Il a seul, avec les personnes désignées à l’article 57 et celles auxquelles il a
éventuellement recours en application de l’article 60, le droit de prendre connaissance
des papiers, documents ou données informatiques avant de procéder à leur saisie.
Toutefois, il a l’obligation de provoquer préalablement toutes mesures utiles pour
que soit assuré le respect du secret professionnel et des droits de la défense.
(...) »
Article 56-1
« Les perquisitions dans le cabinet d’un avocat ou à son domicile ne peuvent être
effectuées que par un magistrat et en présence du bâtonnier ou de son délégué, à la
suite d’une décision écrite et motivée prise par ce magistrat, qui indique la nature de
l’infraction ou des infractions sur lesquelles portent les investigations, les raisons
justifiant la perquisition et l’objet de celle-ci. Le contenu de cette décision est porté
dès le début de la perquisition à la connaissance du bâtonnier ou de son délégué par le
magistrat. Celui-ci et le bâtonnier ou son délégué ont seuls le droit de consulter ou de
prendre connaissance des documents se trouvant sur les lieux préalablement à leur
éventuelle saisie. Aucune saisie ne peut concerner des documents relatifs à d’autres
infractions que celles mentionnées dans la décision précitée. Les dispositions du
présent alinéa sont édictées à peine de nullité.
Le magistrat qui effectue la perquisition veille à ce que les investigations conduites
ne portent pas atteinte au libre exercice de la profession d’avocat.

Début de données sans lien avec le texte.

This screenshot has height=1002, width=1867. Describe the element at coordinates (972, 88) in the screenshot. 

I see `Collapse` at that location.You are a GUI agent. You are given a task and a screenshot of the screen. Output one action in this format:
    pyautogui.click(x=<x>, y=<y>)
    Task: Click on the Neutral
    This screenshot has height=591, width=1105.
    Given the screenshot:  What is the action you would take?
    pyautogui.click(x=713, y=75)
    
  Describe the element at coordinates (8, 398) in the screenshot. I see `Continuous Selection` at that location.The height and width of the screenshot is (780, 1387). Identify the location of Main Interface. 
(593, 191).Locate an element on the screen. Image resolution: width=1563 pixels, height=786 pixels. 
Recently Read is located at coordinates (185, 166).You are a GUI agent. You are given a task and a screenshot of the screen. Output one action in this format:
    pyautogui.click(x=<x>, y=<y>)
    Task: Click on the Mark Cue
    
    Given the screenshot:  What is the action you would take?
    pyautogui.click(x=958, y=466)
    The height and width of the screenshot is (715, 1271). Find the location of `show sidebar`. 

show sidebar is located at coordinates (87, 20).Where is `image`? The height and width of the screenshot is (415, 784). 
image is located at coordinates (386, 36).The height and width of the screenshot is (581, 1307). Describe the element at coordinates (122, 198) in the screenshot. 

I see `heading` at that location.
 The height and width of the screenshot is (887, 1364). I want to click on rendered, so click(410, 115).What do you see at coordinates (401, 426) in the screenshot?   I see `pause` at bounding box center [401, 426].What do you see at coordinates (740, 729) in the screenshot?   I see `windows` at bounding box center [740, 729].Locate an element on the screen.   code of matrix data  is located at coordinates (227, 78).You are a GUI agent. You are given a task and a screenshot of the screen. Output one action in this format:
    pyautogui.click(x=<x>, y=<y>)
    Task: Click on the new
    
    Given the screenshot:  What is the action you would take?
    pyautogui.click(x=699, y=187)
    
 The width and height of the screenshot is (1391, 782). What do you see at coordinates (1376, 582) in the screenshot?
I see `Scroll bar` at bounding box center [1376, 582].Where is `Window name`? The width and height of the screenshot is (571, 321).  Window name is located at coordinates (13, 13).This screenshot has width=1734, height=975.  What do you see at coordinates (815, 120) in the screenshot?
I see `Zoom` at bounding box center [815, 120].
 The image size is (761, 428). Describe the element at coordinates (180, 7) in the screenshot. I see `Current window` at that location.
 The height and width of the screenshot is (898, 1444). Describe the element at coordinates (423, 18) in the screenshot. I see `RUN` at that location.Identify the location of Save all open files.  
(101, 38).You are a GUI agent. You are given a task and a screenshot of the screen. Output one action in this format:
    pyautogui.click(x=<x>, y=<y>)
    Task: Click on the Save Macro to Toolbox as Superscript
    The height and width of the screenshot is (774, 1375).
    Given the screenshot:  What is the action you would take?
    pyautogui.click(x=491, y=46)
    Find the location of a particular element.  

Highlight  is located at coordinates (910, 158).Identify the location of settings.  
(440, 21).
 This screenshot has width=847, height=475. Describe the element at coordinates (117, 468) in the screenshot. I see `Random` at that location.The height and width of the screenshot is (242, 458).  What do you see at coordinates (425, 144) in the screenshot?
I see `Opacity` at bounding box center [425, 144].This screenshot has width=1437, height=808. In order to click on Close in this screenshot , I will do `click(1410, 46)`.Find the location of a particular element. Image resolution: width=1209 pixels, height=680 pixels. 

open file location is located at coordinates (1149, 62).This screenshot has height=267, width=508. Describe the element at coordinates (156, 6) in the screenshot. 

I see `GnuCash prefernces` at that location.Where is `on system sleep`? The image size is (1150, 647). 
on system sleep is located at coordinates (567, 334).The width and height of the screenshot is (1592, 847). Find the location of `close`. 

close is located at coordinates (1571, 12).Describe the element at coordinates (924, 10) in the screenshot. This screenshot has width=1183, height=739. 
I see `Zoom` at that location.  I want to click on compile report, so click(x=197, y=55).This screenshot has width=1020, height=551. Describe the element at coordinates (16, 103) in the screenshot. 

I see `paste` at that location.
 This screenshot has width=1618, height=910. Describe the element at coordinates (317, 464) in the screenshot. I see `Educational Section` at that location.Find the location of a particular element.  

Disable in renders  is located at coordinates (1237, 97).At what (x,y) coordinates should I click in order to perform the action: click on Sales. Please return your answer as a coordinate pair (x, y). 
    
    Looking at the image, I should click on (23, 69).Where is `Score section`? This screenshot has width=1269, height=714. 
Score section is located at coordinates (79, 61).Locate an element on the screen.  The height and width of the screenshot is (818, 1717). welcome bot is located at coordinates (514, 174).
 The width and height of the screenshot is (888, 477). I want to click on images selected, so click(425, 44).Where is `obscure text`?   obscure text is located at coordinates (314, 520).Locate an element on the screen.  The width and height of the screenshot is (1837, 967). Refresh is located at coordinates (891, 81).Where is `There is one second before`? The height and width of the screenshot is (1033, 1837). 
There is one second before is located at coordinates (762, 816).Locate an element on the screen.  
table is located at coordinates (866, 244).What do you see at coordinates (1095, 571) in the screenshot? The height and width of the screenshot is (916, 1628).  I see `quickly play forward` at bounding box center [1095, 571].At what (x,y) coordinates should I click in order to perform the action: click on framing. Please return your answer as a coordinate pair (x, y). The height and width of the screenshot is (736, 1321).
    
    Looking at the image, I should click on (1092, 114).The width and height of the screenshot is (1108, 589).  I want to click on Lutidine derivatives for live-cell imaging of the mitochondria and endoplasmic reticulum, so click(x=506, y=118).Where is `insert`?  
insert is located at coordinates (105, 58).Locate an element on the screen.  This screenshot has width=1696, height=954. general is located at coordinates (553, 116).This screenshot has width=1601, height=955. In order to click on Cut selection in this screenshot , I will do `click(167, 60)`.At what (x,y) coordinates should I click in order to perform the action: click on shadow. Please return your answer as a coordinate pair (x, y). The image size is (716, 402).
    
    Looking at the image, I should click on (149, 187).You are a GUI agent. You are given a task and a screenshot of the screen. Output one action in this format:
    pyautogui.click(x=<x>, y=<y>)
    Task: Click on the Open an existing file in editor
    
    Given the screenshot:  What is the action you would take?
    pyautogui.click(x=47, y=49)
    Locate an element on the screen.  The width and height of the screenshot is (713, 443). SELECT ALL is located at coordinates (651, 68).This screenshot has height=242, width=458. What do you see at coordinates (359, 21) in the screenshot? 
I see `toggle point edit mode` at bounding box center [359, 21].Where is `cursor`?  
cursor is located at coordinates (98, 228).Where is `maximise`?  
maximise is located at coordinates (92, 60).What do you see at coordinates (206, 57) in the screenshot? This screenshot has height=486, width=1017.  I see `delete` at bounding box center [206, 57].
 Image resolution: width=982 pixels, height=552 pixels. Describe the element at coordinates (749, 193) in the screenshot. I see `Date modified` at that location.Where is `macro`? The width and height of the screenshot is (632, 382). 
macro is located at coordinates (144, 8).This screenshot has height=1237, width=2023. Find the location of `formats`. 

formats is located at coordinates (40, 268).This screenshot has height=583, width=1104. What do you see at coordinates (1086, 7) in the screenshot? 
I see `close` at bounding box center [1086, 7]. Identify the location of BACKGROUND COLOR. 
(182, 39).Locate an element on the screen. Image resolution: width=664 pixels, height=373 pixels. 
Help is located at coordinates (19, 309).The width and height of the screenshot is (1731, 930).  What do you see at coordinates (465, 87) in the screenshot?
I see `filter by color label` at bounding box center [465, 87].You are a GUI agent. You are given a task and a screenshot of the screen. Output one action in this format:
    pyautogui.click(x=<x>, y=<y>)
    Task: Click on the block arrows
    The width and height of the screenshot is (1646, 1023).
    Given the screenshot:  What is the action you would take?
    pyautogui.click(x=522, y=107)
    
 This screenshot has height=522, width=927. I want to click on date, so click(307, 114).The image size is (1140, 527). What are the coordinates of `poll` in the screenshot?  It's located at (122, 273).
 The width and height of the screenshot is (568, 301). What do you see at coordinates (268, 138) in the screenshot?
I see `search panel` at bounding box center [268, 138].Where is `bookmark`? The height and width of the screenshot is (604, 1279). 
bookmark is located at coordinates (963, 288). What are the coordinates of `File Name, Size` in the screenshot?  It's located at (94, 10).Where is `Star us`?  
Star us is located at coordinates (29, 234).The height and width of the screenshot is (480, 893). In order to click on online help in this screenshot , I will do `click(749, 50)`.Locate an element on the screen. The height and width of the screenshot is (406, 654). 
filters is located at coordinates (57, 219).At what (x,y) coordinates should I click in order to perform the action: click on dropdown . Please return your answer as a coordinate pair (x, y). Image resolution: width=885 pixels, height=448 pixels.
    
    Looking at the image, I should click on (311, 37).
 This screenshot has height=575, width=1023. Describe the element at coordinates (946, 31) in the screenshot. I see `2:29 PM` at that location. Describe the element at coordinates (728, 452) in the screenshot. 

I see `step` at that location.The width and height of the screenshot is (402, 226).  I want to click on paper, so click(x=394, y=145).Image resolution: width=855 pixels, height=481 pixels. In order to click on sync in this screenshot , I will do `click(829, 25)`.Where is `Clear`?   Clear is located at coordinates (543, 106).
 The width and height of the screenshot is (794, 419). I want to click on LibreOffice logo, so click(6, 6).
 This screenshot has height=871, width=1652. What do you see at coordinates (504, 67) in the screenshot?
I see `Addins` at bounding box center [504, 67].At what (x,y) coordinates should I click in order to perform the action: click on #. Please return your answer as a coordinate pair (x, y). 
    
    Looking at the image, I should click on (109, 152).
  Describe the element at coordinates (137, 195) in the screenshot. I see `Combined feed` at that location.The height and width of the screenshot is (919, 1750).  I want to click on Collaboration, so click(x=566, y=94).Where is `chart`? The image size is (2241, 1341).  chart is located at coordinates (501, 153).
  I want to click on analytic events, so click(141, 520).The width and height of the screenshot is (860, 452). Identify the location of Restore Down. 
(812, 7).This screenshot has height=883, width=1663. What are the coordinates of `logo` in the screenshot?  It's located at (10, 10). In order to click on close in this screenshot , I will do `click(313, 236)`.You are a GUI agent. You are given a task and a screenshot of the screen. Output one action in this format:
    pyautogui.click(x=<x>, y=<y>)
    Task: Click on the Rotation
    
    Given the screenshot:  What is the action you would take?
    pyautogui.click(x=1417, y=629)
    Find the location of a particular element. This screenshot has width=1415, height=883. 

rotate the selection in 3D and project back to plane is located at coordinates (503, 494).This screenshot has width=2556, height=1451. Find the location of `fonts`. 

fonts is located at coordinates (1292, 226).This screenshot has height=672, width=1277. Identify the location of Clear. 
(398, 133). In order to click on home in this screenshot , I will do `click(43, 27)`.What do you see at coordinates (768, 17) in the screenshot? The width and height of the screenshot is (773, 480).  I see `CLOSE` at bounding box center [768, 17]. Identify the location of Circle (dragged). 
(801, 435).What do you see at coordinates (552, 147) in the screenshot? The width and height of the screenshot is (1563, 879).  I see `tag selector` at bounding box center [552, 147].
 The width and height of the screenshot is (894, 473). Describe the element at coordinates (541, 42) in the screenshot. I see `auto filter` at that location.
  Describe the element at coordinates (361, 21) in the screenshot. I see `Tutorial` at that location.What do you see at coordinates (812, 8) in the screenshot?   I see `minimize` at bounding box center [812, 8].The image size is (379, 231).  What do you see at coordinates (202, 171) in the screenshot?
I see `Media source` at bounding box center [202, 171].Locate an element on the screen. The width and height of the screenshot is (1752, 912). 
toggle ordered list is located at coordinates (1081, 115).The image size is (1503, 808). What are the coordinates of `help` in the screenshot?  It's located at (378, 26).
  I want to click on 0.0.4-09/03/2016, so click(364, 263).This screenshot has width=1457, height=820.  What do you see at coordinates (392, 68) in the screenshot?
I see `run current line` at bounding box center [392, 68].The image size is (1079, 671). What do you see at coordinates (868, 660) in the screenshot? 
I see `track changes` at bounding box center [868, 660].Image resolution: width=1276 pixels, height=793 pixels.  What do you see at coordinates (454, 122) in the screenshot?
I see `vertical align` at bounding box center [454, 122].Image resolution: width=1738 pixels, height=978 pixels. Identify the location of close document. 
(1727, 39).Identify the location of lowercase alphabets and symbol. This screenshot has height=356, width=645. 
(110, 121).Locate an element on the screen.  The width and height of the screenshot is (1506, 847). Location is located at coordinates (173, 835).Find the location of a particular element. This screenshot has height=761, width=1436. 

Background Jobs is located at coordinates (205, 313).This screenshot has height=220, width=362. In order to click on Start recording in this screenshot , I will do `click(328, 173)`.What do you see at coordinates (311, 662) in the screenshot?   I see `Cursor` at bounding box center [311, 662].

Le bâtonnier ou son délégué peut s’opposer à la saisie d’un document à laquelle le
magistrat a l’intention de procéder s’il estime que cette saisie serait irrégulière. Le
document doit alors être placé sous scellé fermé. Ces opérations font l’objet d’un
procès-verbal mentionnant les objections du bâtonnier ou de son délégué, qui n’est
pas joint au dossier de la procédure. Si d’autres documents ont été saisis au cours de la
perquisition sans soulever de contestation, ce procès-verbal est distinct de celui prévu
par l’article 57. Ce procès-verbal ainsi que le document placé sous scellé fermé sont
transmis sans délai au juge des libertés et de la détention, avec l’original ou une copie
du dossier de la procédure.
Dans les cinq jours de la réception de ces pièces, le juge des libertés et de la
détention statue sur la contestation par ordonnance motivée non susceptible de
recours.
A cette fin, il entend le magistrat qui a procédé à la perquisition et, le cas échéant, le
procureur de la République, ainsi que l’avocat au cabinet ou au domicile duquel elle a
été effectuée et le bâtonnier ou son délégué. Il peut ouvrir le scellé en présence de ces
personnes.
S’il estime qu’il n’y a pas lieu à saisir le document, le juge des libertés et de la
détention ordonne sa restitution immédiate, ainsi que la destruction du procès-verbal
des opérations et, le cas échéant, la cancellation de toute référence à ce document ou à
son contenu qui figurerait dans le dossier de la procédure.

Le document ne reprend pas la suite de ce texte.